EGF up-regulates both protein and mRNA not only for uPAR, but also for the ligand uPA and its inhibitor PAI-1. Cell surface uPAR, in control as well as EGF-stimulated cells, is present only in the intact, not the cleaved, form. Ligand binding experiments showed an increase of endogenously occupied uPAR, whereas non-occupied receptor sites were not increased. In addition, EGF treatment resulted in decreased degradation of radiolabeled uPA:PAI-1 complex.

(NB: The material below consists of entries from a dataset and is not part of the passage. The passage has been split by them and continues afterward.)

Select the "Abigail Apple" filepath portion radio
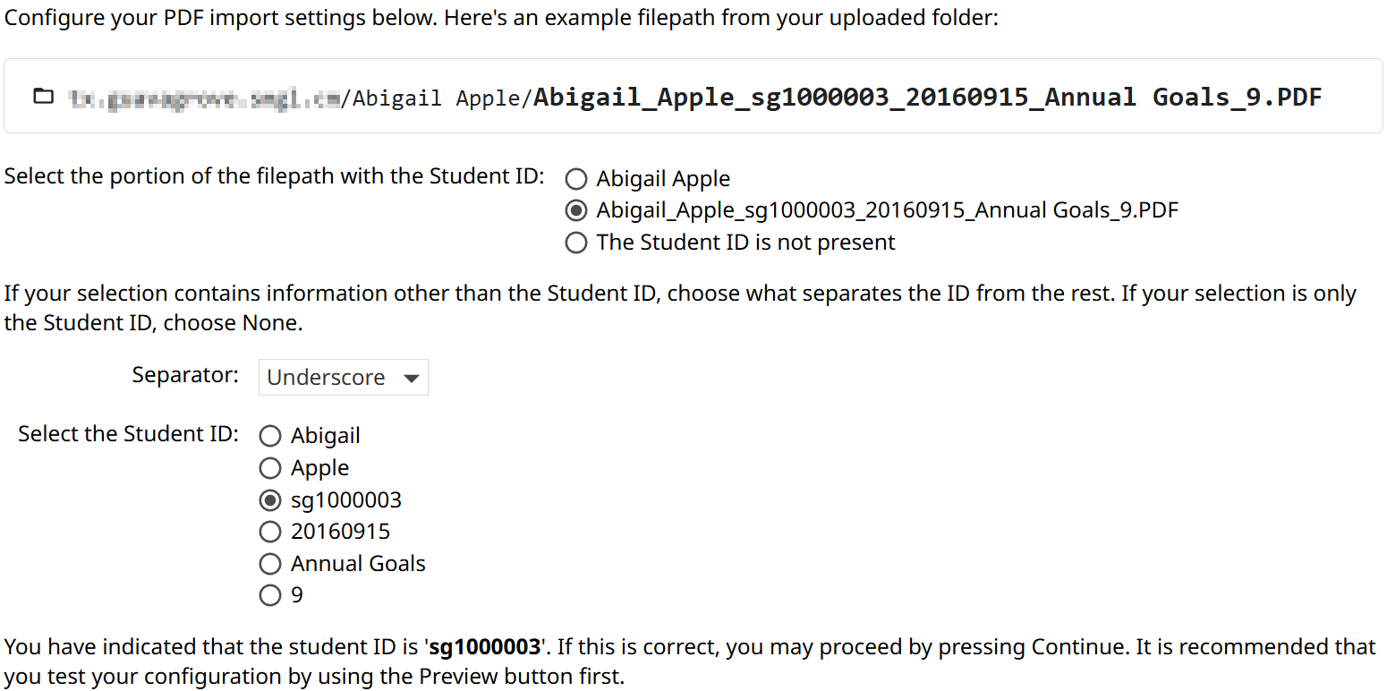Screen dimensions: 1387x691 pos(576,179)
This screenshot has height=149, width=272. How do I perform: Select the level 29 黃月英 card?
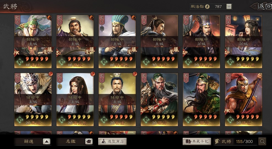pos(244,41)
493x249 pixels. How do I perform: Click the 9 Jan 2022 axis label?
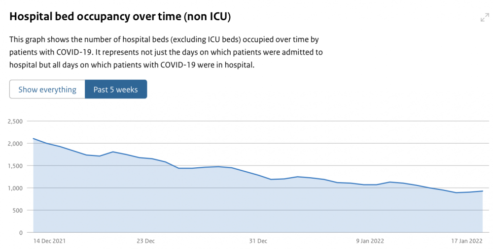point(370,241)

This suggests decreased internalization of uPAR, since the complex is internalized together with uPAR. Like EGF, colchicine, which inhibits endocytosis, increased cell surface expression of uPAR. In addition, we found an immediate increase of uPAR after exposing the cells to EGF and this was accompanied by a transient increase of cell migration. The increase of cell surface uPAR in response to EGF is accompanied by increased release of the soluble form of uPAR (suPAR) to the medium as well as by increased cell migration. Both uPAR and suPAR increased in cells treated with the endocytosis inhibitor colchicine even though cell migration was inhibited, suggesting that the mechanism of uPAR shedding is not related to cell migration.

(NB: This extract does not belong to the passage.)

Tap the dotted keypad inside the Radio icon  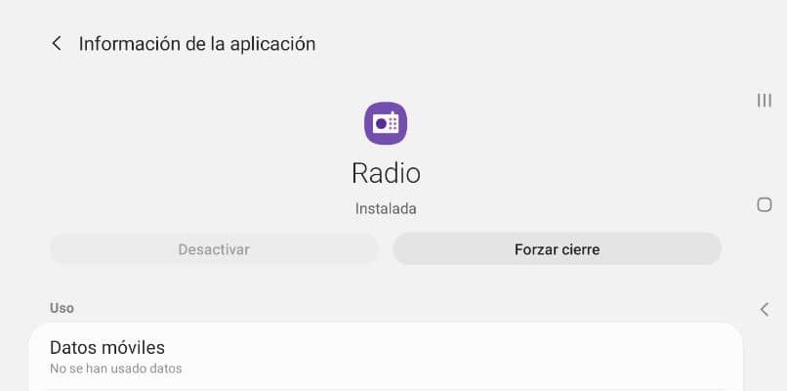pos(393,123)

Increased cell surface uPAR in response to EGF stimulation results from mobilization of uPAR from detergent-resistant domains, increased expression of uPAR mRNA, and decreased internalization and degradation of uPAR. Both the anti-uPAR antibody R3, which inhibits binding of uPA, and the EGFR phosphorylation inhibitor Iressa inhibited cell migration in response to uPA as well as to EGF, suggesting that EGFR and uPAR are engaged in the same multiprotein assembly on the cell surface.

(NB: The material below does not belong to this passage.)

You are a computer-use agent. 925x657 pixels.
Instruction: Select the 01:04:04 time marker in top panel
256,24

表皮生长因子受体(EGFR)在恶性卵巢肿瘤组织中表达,且EGFR的组织含量与卵巢癌患者的不良预后直接相关。尿激酶型纤溶酶原激活物(uPA)系统在细胞周围蛋白水解、细胞迁移和侵袭中起作用,且在卵巢癌中过表达。本研究探讨了表皮生长因子(EGF)对卵巢癌细胞系OVCAR-3中uPAR表达的影响。
我们使用OVCAR-3细胞并采用以下方法:细胞迁移试验、延时视频显微镜观察、实时聚合酶链反应(PCR)、125I-uPA细胞结合试验及125I-uPA:PAI-1复合物细胞降解试验、用35S-蛋氨酸进行生物合成标记、蛋白质印迹法、RNA印迹法以及uPA、PAI-1和uPAR的酶联免疫吸附测定(ELISA)。
EGF不仅上调uPAR的蛋白和信使核糖核酸(mRNA)水平,还上调配体uPA及其抑制剂PAI-1的蛋白和mRNA水平。在对照细胞以及EGF刺激的细胞中,细胞表面的uPAR仅以完整形式存在,而非裂解形式。配体结合实验表明内源性占据的uPAR增加,而未占据的受体位点未增加。此外,EGF处理导致放射性标记的uPA:PAI-1复合物降解减少。这表明uPAR的内化减少,因为该复合物与uPAR一起被内化。与EGF一样,抑制内吞作用的秋水仙碱增加了uPAR的细胞表面表达。此外,我们发现细胞暴露于EGF后uPAR立即增加,同时细胞迁移短暂增加。EGF刺激引起的细胞表面uPAR增加伴随着uPAR可溶性形式(suPAR)向培养基中的释放增加以及细胞迁移增加。在用内吞作用抑制剂秋水仙碱处理的细胞中,尽管细胞迁移受到抑制,但uPAR和suPAR均增加,这表明uPAR脱落的机制与细胞迁移无关。
EGF刺激导致细胞表面uPAR增加是由于uPAR从抗去污剂结构域动员、uPAR mRNA表达增加以及uPAR内化和降解减少所致。抑制uPA结合的抗uPAR抗体R3和EGFR磷酸化抑制剂易瑞沙均抑制了细胞对uPA以及EGF的迁移反应,这表明EGFR和uPAR参与了细胞表面相同的多蛋白组装。